## Exercises
A) Return the stretch of the passage on parallel directory traversal from "Directory traversal is" through "a downstream channel.", copied word for word.
B) Summarize the passage on parallel directory traversal in three sentences.

Project 10: Parallel Directory Traversal

Build a fast, parallel directory walker that respects ignore rules, detects binaries, and feeds file paths to a search engine.

Quick Reference

Attribute	Value
Difficulty	Level 3: Advanced
Time Estimate	2 weeks
Main Programming Language	Rust (Alternatives: C++, Go)
Alternative Programming Languages	C++, Go
Coolness Level	Level 3: Clever
Business Potential	Level 3: Infra / Dev tools
Prerequisites	concurrency basics, filesystem APIs
Key Topics	work queues, ignore rules, file filtering, traversal order

1. Learning Objectives

By completing this project, you will:

Implement a parallel directory walker with a work queue.
Respect .gitignore and custom ignore patterns.
Detect binary files and skip them by default.
Balance work across threads without contention.
Produce deterministic traversal order for testing.

2. All Theory Needed (Per-Concept Breakdown)

2.1 Parallel File System Traversal

Fundamentals

Directory traversal is the process of walking a directory tree and discovering files. A naive traversal is depth-first or breadth-first, single-threaded. For large repositories, this becomes a bottleneck: the search engine may be fast, but it starves for work because path discovery is slow. Parallel traversal uses a shared work queue: each worker thread pops a directory path, enumerates its entries, and pushes subdirectories back into the queue while emitting file paths to a downstream channel.

Correctness also requires filtering: ignore rules, hidden files, file types, and binary detection. These filters reduce work and improve throughput. A good traversal system is not just fast, it is precise about what it includes.

Deep Dive into the concept

The work queue is the core concurrency primitive. It can be implemented as a mutex-protected queue, a lock-free queue, or a work-stealing deque per worker. Work stealing improves scalability because each worker primarily works locally but can steal from others when idle. Rust’s crossbeam deque and Go’s worker pools are typical choices.

Records from a pointing dataset

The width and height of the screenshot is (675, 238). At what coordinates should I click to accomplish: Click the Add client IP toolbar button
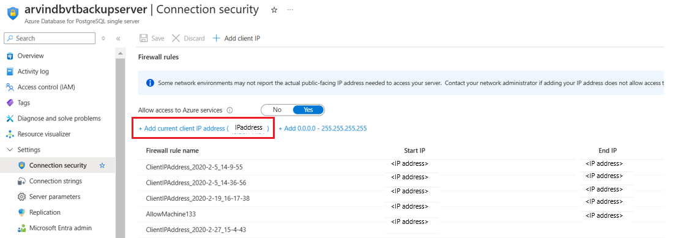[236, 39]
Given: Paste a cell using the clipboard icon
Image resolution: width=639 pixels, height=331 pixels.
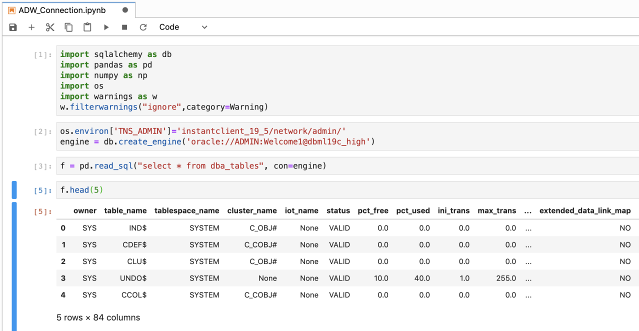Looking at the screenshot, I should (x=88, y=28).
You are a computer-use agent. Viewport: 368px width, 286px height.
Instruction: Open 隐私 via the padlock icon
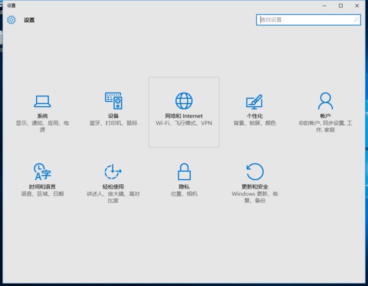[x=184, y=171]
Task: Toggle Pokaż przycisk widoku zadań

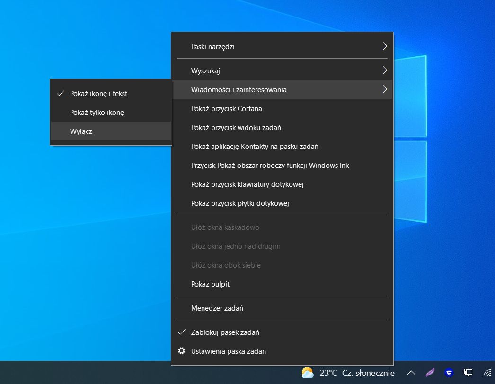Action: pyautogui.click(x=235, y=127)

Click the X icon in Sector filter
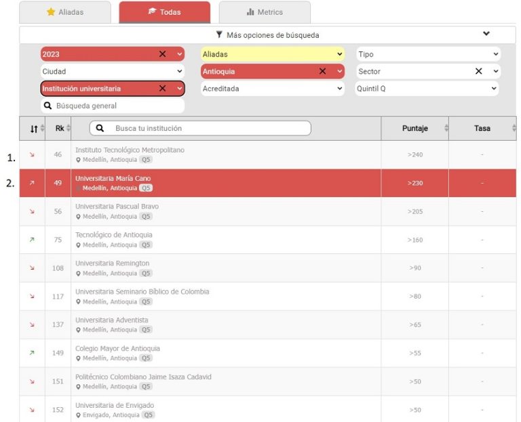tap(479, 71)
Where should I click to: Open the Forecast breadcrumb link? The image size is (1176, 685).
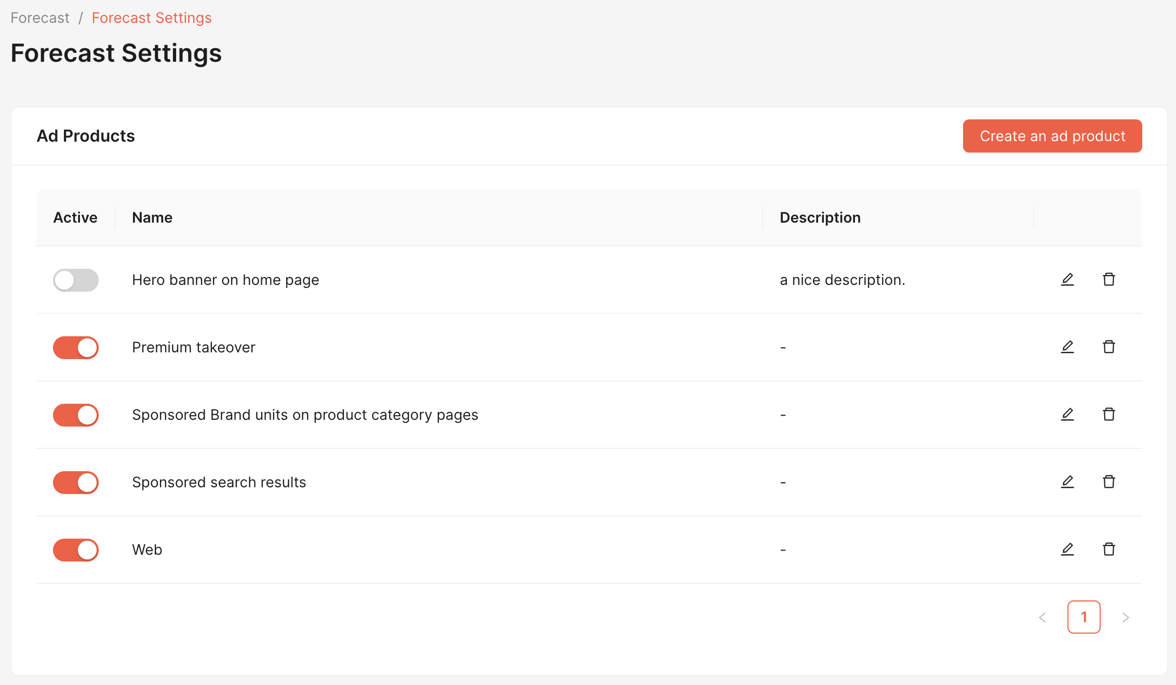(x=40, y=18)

## Full solutions
A)
Directory traversal is the process of walking a directory tree and discovering files. A naive traversal is depth-first or breadth-first, single-threaded. For large repositories, this becomes a bottleneck: the search engine may be fast, but it starves for work because path discovery is slow. Parallel traversal uses a shared work queue: each worker thread pops a directory path, enumerates its entries, and pushes subdirectories back into the queue while emitting file paths to a downstream channel.

B) The project is to build a fast, parallel directory walker that respects ignore rules, detects binary files, and feeds file paths to a search engine. It is rated Level 3: Advanced, takes an estimated two weeks, and uses Rust as its main language. Single-threaded traversal becomes a bottleneck in large repositories, so parallel traversal relies on a shared work queue that can be mutex-protected, lock-free, or a work-stealing deque per worker, while filters such as ignore rules and binary detection reduce work and improve throughput.